Class BigQueryIO.Write<T>

  • All Implemented Interfaces:
    java.io.Serializable, org.apache.beam.sdk.transforms.display.HasDisplayData
    Enclosing class:
    BigQueryIO

    public abstract static class BigQueryIO.Write<T>
    extends org.apache.beam.sdk.transforms.PTransform<org.apache.beam.sdk.values.PCollection<T>,​WriteResult>
    Implementation of BigQueryIO.write().
    See Also:
    Serialized Form
    • Constructor Detail

      • Write

        public Write()
    • Method Detail

      • to

        public BigQueryIO.Write<T> to​(com.google.api.services.bigquery.model.TableReference table)
        Writes to the given table, specified as a TableReference.
      • to

        public BigQueryIO.Write<T> to​(org.apache.beam.sdk.options.ValueProvider<java.lang.String> tableSpec)
        Same as to(String), but with a ValueProvider.
      • to

        public BigQueryIO.Write<T> to​(org.apache.beam.sdk.transforms.SerializableFunction<org.apache.beam.sdk.values.ValueInSingleWindow<T>,​TableDestination> tableFunction)
        Writes to table specified by the specified table function.

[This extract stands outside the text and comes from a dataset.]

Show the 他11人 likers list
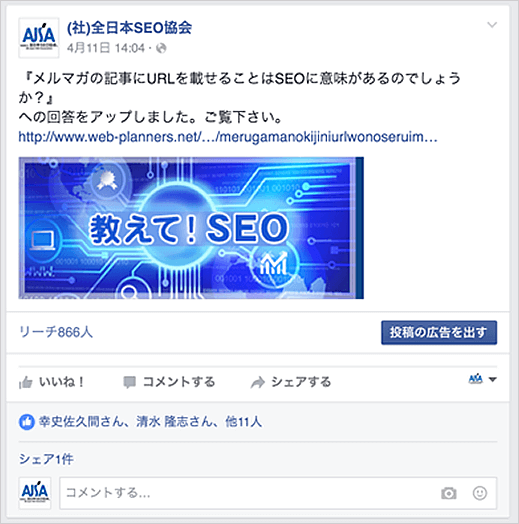The height and width of the screenshot is (524, 519). pos(243,422)
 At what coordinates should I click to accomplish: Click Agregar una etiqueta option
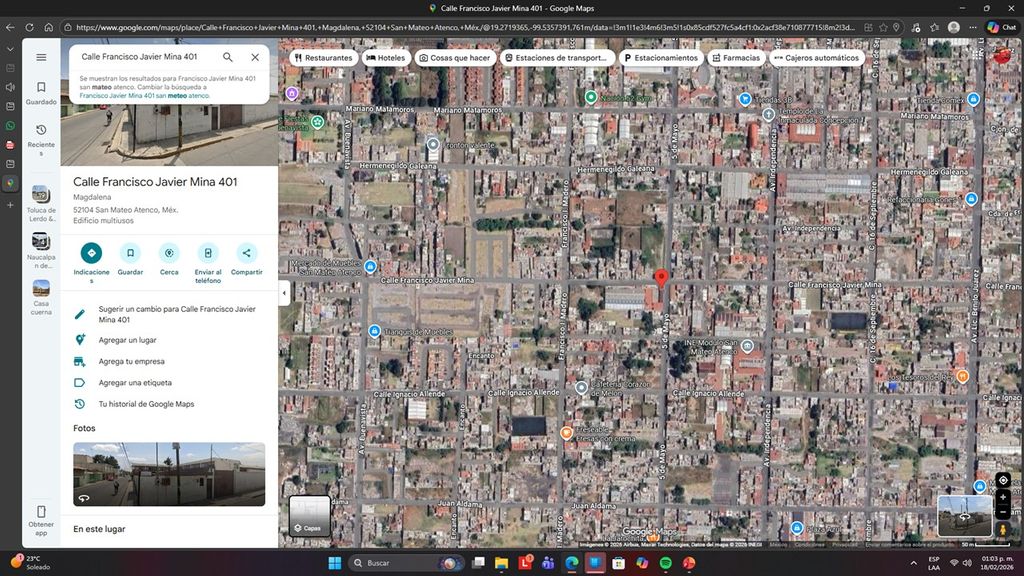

The table is a function of ValueInSingleWindow, so can be determined by the value or by the window.

        If the function produces destinations configured with clustering fields, ensure that withClustering() is also set so that the clustering configurations get properly encoded and decoded.

      • withFormatFunction

        public BigQueryIO.Write<T> withFormatFunction​(org.apache.beam.sdk.transforms.SerializableFunction<T,​com.google.api.services.bigquery.model.TableRow> formatFunction)
        Formats the user's type into a TableRow to be written to BigQuery.
      • withFormatRecordOnFailureFunction

        public BigQueryIO.Write<T> withFormatRecordOnFailureFunction​(org.apache.beam.sdk.transforms.SerializableFunction<T,​com.google.api.services.bigquery.model.TableRow> formatFunction)
        If an insert failure occurs, this function is applied to the originally supplied row T. The resulting TableRow will be accessed via WriteResult.getFailedInsertsWithErr().
      • withAvroSchemaFactory

        public BigQueryIO.Write<T> withAvroSchemaFactory​(org.apache.beam.sdk.transforms.SerializableFunction<@Nullable com.google.api.services.bigquery.model.TableSchema,​org.apache.avro.Schema> avroSchemaFactory)
        Uses the specified function to convert a TableSchema to a Schema.

        If not specified, the TableSchema will automatically be converted to an avro schema.

      • withSchema

        public BigQueryIO.Write<T> withSchema​(org.apache.beam.sdk.options.ValueProvider<com.google.api.services.bigquery.model.TableSchema> schema)
        Same as withSchema(TableSchema) but using a deferred ValueProvider.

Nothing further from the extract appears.